Some people just have a grace about them. You know the kind of people I'm talking about? They just have a way of making you feel accepted, like they can handle you, like they aren't judging you. And yet, ironically, simply because of their grace and their kindness, they're also challenging. They have a way of surfacing, simply by contrast, all the things in you that aren't so gracious and kind. They sharpen you and inspire you to be better, to be gracious as well. They have a certain power, a power they gain not because they take it but because they accept it, a power they don't exploit but hold rather loosely as though it doesn't really belong to them in the first place. They don't need to go around imposing their way upon others because their way speaks for itself. For me, people like Desmond Tutu (though I've never met him) and Tony Campolo (who gave me a hug before I could shake his hand when I first met him) come to mind, though the best examples are people who aren't so well known.

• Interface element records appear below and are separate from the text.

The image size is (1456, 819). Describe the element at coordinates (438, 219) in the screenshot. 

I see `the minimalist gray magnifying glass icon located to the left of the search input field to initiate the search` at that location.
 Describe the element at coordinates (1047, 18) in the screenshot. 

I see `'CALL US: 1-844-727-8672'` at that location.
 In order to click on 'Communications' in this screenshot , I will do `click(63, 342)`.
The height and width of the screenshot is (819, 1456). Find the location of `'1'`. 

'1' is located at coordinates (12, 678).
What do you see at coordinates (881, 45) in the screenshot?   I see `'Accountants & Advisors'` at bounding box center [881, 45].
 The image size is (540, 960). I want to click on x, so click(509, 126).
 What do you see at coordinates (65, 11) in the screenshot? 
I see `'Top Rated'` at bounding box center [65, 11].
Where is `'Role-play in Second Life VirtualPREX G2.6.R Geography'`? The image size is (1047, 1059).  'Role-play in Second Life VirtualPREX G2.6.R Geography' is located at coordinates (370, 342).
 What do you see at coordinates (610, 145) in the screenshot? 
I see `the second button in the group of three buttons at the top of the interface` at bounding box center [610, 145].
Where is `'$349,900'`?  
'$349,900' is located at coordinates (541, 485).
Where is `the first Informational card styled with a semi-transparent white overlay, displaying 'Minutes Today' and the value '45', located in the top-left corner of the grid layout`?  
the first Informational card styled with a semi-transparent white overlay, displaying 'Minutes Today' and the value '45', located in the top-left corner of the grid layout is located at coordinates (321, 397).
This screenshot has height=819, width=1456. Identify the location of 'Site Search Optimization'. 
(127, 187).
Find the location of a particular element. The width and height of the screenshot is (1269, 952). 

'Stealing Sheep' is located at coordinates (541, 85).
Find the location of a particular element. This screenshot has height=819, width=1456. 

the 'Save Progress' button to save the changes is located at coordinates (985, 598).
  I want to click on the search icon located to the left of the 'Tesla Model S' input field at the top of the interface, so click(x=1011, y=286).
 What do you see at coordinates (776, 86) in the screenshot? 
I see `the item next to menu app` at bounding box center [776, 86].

Then there are other people. There are people who have the opposite affect. These people are easier to come by, unfortunately. They're people who make you feel judged right out the gate. Their utter lack of grace makes it immediately apparent to you that they have a certain standard for who you should be, how you should think, and what you should be like. Sometimes they even justify their judgement as though it somehow makes them prophetic, like they're "telling it like it is" while everyone else is just being ignorant. They claim a moral, intellectual, and often a religious high-ground and authority. They sometimes (too often) even manage to gain a following, other people who are perhaps intimidated into following their lead, people who are willing to submit to their exploitation of power. But rather than inspiring people to be better simply by their example, they scare people away or, worse yet, they mold others into their image, inspiring people to hide their insecurities by judging and projecting their brokenness upon others. When these sorts of people happen to be Christians it makes for a bad combination. There's no wonder that so many are so turned off by the church, so disillusioned at the concept of God. I would be too if I'd only been exposed to such as these. I won't name names here, I'm sure you can think of a couple of figures which fit this description.

There are people who are fierce with grace and kindness--fierce with love--and there are people who are just fierce with power and judgement. I don't know that we can really justify a "balance" here. I think the ideal has got to be one or the other. The former is just as capable of speaking their mind as the latter. The former is just as capable of discerning injustice and speaking prophetically as the latter. So the question is, first of all, which sort of person is God like? What's the nature of God's power? And secondly, which sort of people should we be training ourselves to be? Which direction are our spiritual disciplines taking us? I believe that Jesus was fierce with grace, fierce with kindness, fierce wit love, even to the point that his life became a challenge to the power players, a prophetic indictment of their exploitive practices. And as followers of Jesus, we should be fierce in the same way.